A CASE OF PARATHYROID CRISIS SECONDARY TO BENIGN PARATHYROID ADENOMA
Keywords:hypercalcaemia parathyroid crisis parathyroid adenoma
Hypercalcaemic parathyroid crisis is a rare and potentially fatal complication of primary hyperparathyroidism (PHPT) in which patients develop severe symptoms and signs of hypercalcemia.
67-year-old lady presented to Accident and Emergency with increasing generalized lethargy, vomiting and severe epigastric discomfort for 1 week. She had significant history of osteoporosis with T12 compression fracture and multinodular goiter. At admission, she looked lethargic and clinically dehydrated. There was no palpable neck lump, goiter or cervical lymphadenopathy.
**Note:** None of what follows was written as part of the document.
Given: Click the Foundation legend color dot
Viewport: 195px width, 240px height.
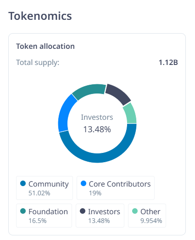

Her corrected calcium on admission was markedly raised at 4.1 mmol/l. Other biochemistries revealed significantly elevated intact PTH 189 [1.3-7.6 pmol/l] and serum alkaline phosphatase 618 [32-103 IU/l]. Her urea, creatinine, thyroid functions were normal. She was started on aggressive intravenous hydration with 0.9% sodium chloride followed by subcutaneous calcitonin and iv pamidronate. Technetium-99 sestamibi scan showed hyperfunctioning parathyroid tissue at the region of lower lobe of left thyroid. There was a prompt decrease in her calcium and parathyroid hormone level immediately after removal of a 5 cm left inferior parathyroid tumor. Histology revealed benign parathyroid adenoma.
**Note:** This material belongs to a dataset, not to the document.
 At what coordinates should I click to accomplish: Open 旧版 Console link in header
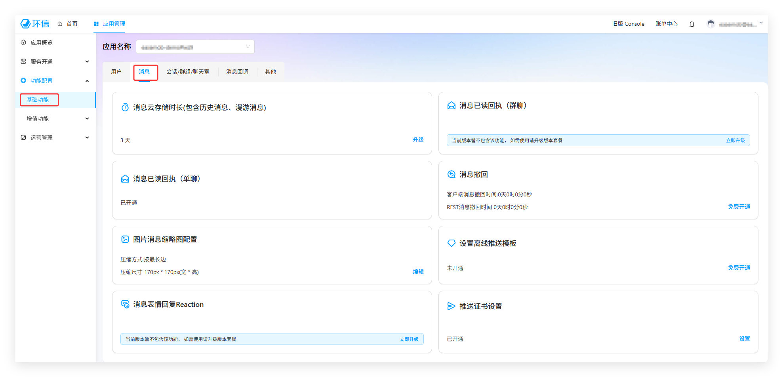point(628,24)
Parathyroid crisis is a syndrome characterized by a serum calcium level usually greater than 3.5 mmol/l resulting from marked elevation of PTH with multiple organ dysfunction and profound dehydration. 3% of PHPT patients present with parathyroid crisis in which 88% are caused by parathyroid adenoma. It is important to institute multimodality treatment to lower serum calcium before early parathyroidectomy.